- TASK INSTRUCTIONS: Beginning with the line that includes "You are a GUI" and ending with the last line, print the records exactly, leaving every picture out.

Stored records
◆ ◆ ◆ ◆
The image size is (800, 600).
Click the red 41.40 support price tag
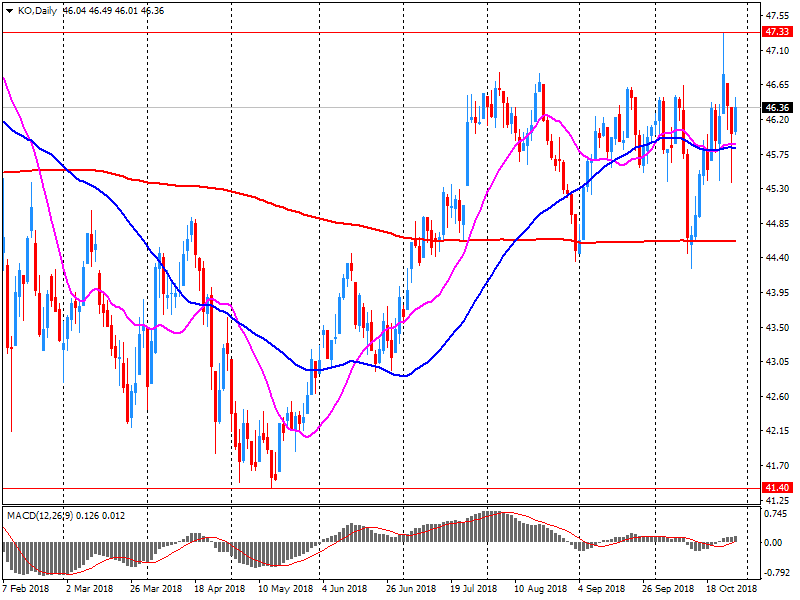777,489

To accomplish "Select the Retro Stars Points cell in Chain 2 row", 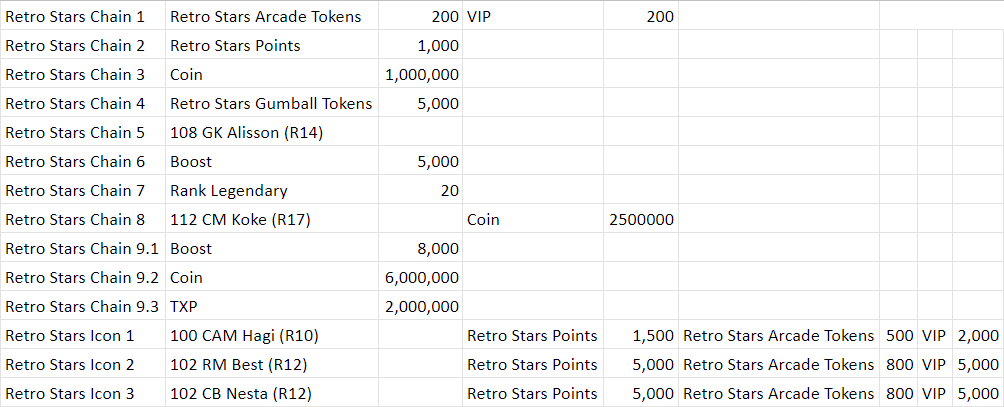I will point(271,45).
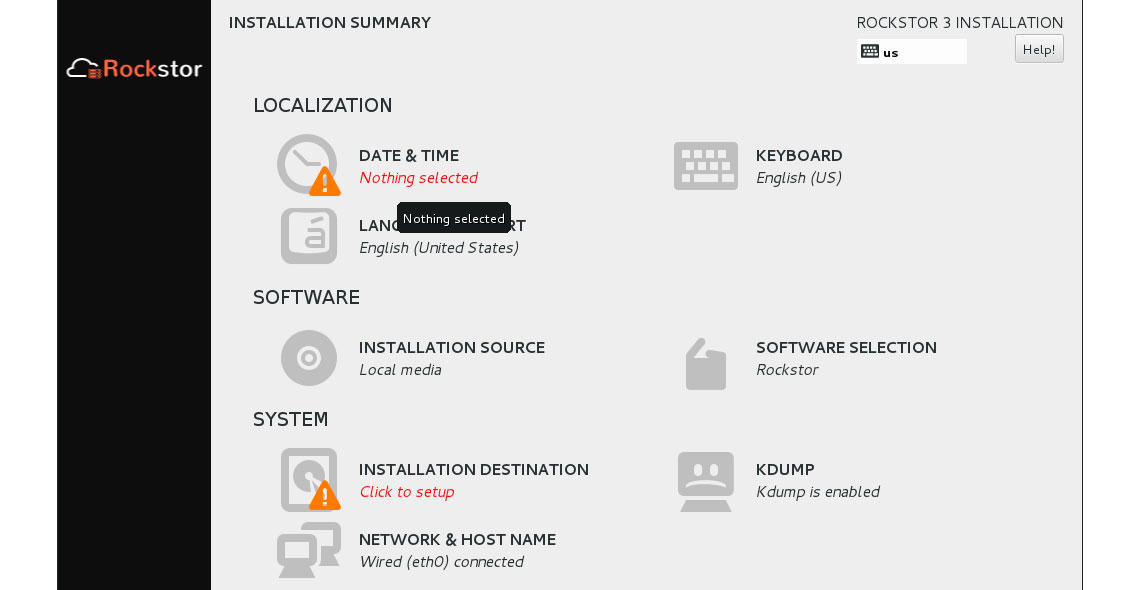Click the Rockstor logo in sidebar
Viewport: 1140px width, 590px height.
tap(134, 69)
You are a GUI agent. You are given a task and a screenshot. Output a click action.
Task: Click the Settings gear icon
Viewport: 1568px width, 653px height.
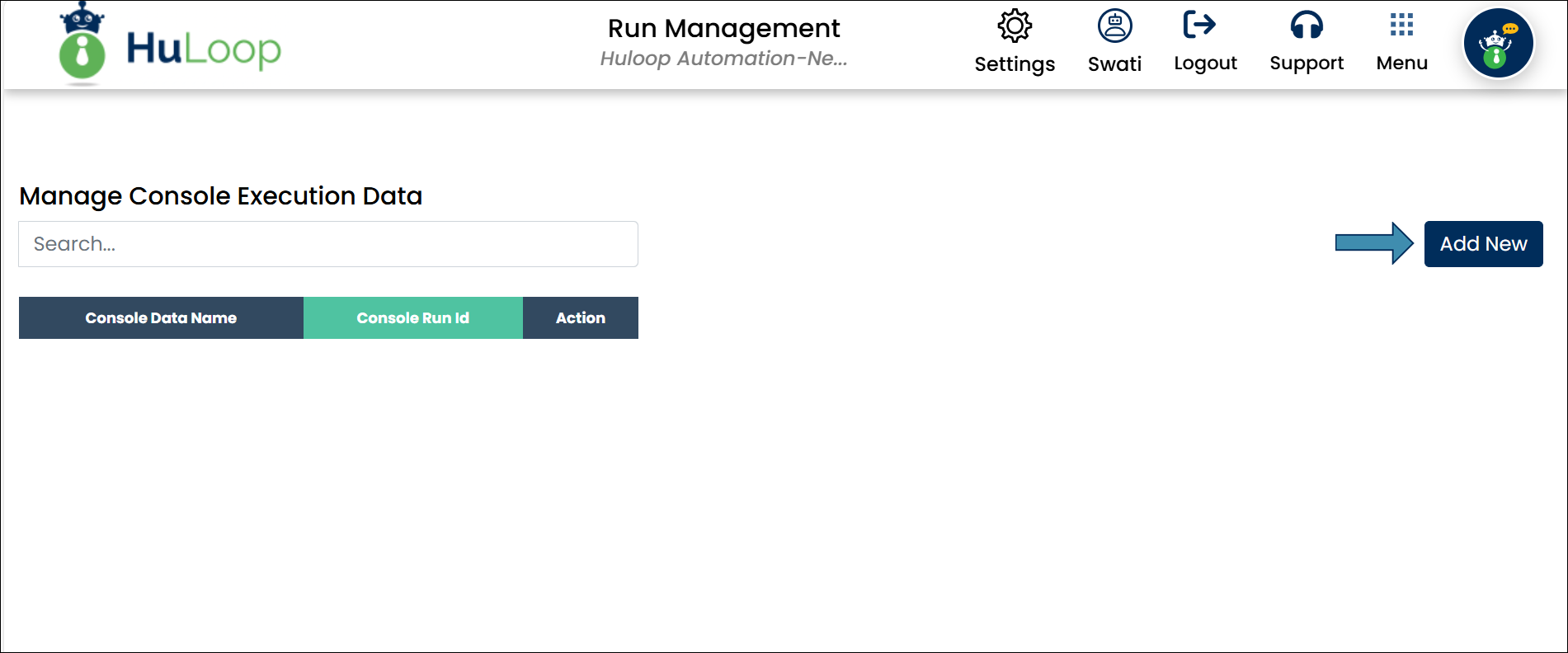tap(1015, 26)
◆ ◆ ◆ ◆
- ANSWER SECTION:
You are a GUI agent. You are given a task and a screenshot. Output a click action.
Task: Click the Settings gear icon
Viewport: 1568px width, 653px height.
tap(1015, 26)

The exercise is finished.